### [ACTION ITEM]
Would you restate the data exactly as given?

[MATERIAL TO PROCESS]

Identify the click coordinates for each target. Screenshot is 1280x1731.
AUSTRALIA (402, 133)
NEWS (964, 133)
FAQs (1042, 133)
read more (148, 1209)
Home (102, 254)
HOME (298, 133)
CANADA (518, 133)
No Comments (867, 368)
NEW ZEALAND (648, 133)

[/MATERIAL TO PROCESS]

### [SOLUTION TO THE PROBLEM]
Identify the click coordinates for each target. Screenshot is 1280x1731.
AUSTRALIA (402, 133)
NEWS (964, 133)
FAQs (1042, 133)
read more (148, 1209)
Home (102, 254)
HOME (298, 133)
CANADA (518, 133)
No Comments (867, 368)
NEW ZEALAND (648, 133)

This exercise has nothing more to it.